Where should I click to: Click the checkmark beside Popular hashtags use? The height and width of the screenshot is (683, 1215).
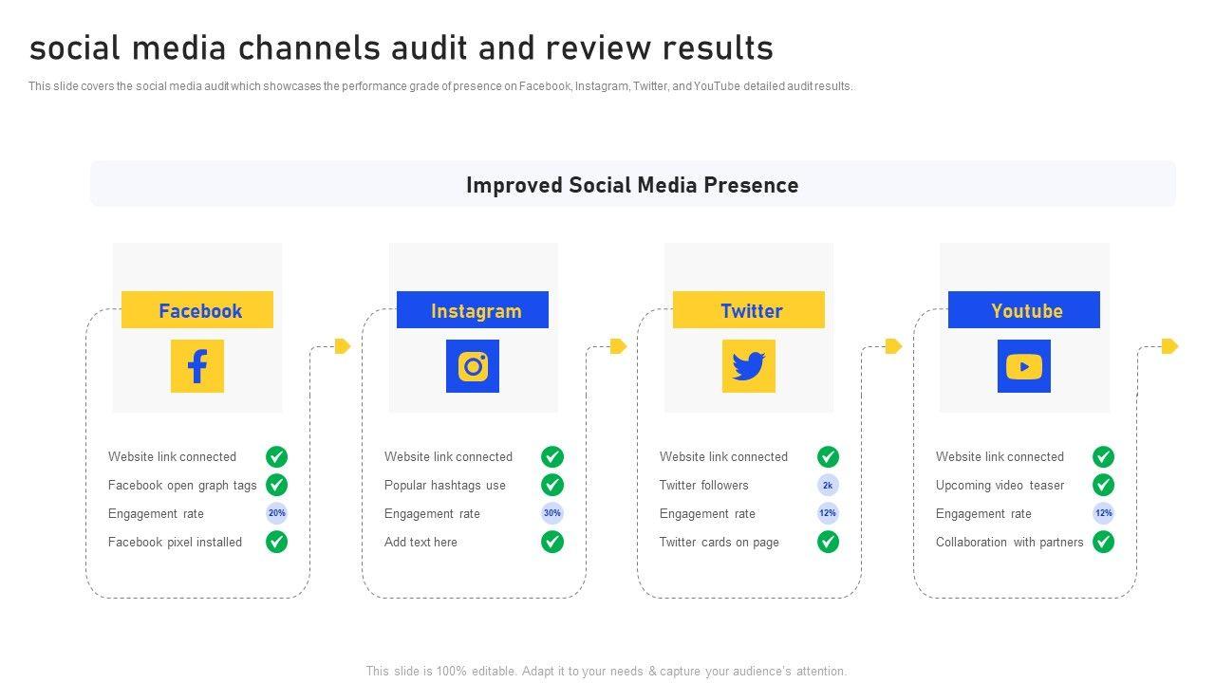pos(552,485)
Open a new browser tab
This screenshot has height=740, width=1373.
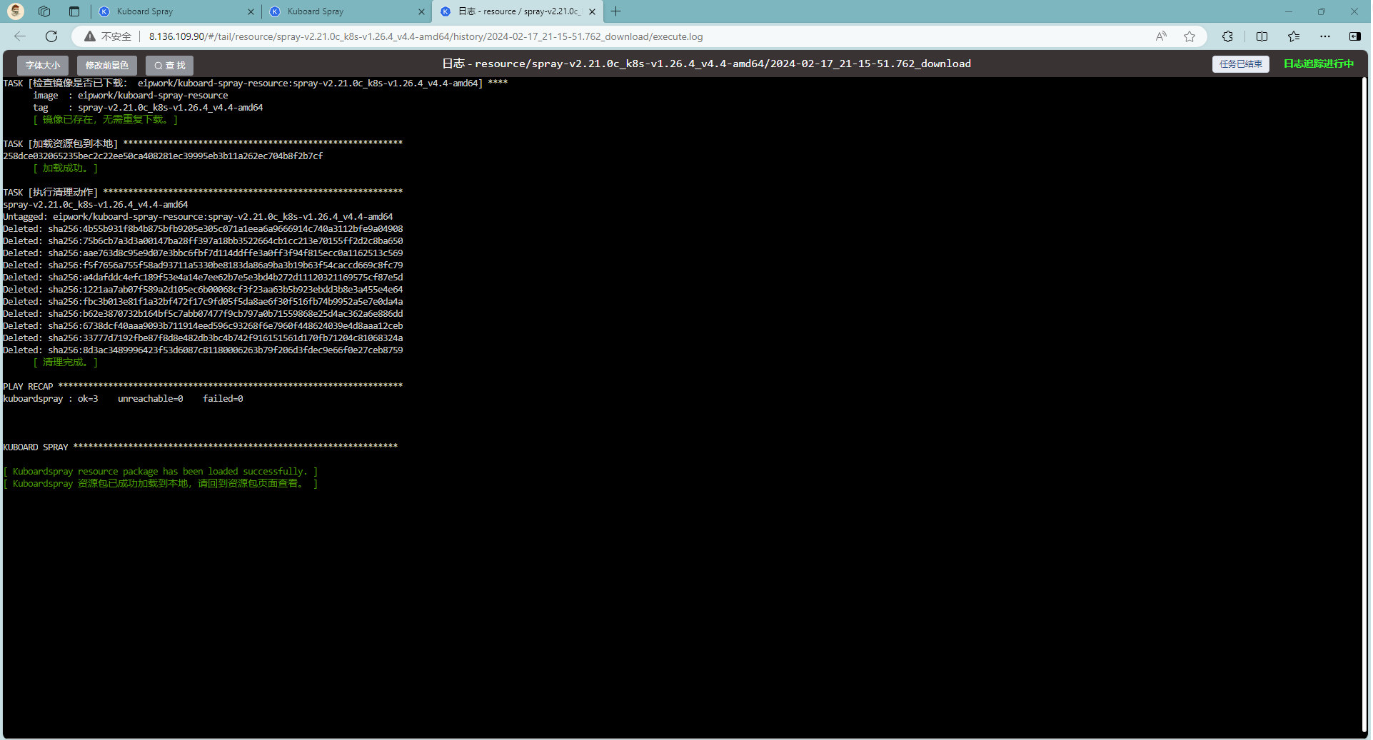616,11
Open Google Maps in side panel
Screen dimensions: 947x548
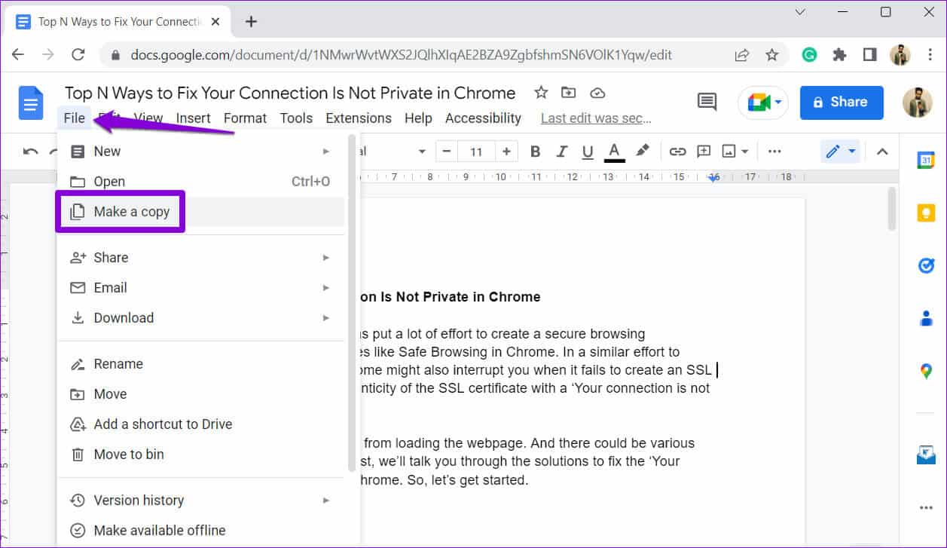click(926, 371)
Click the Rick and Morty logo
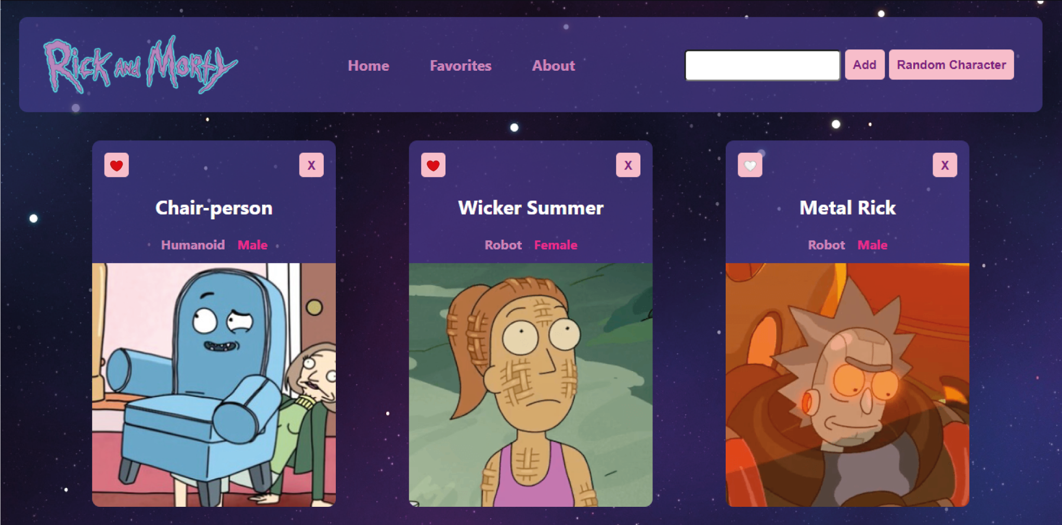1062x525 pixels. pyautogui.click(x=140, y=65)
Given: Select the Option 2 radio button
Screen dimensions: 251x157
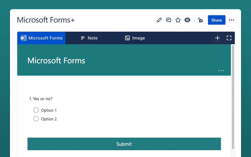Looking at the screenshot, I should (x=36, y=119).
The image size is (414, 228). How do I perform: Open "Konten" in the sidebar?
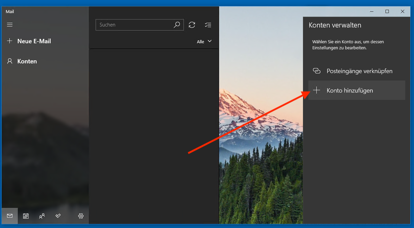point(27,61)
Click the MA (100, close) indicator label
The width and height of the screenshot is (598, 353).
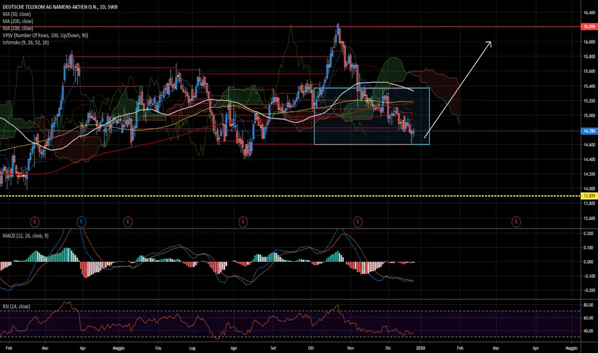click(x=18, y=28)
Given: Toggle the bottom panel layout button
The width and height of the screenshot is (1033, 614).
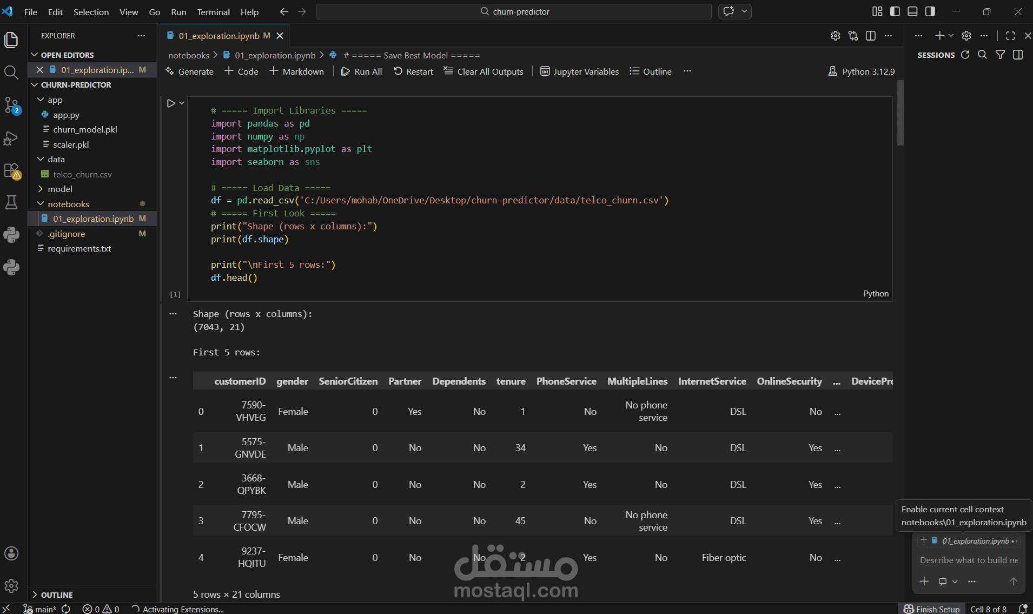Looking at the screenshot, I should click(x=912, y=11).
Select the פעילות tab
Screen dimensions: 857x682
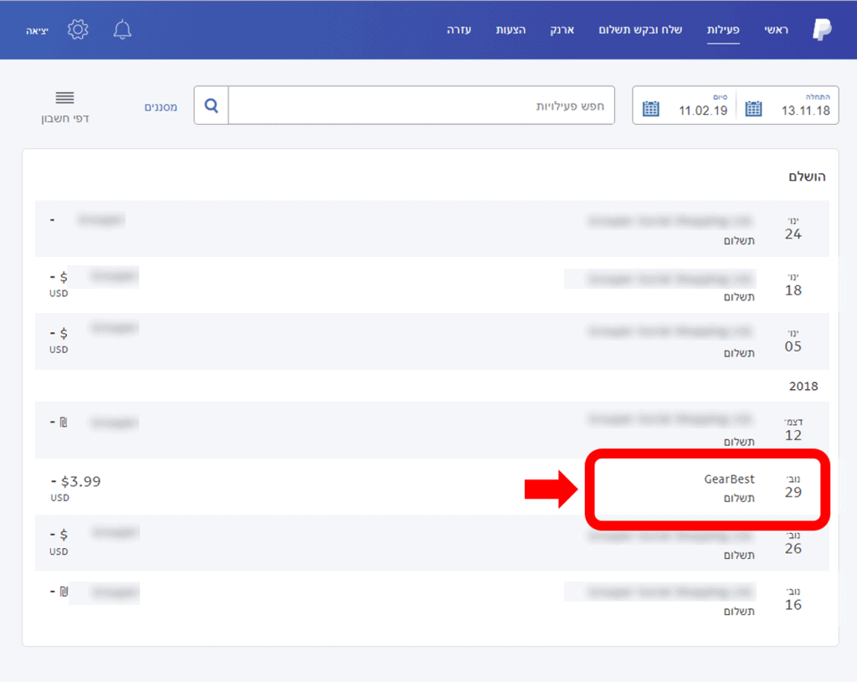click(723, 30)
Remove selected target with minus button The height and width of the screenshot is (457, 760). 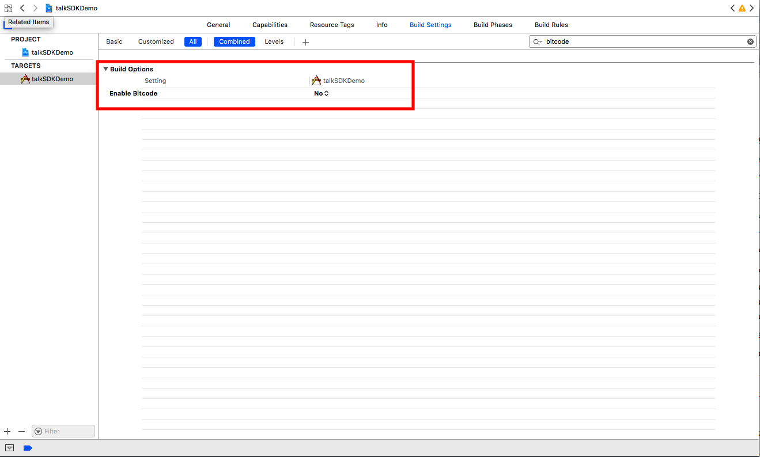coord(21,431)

Assignment:
Check the entries above line by line and return each one containing the word "panel".

Output below:
Open Google Maps in side panel
Given: Toggle the bottom panel layout button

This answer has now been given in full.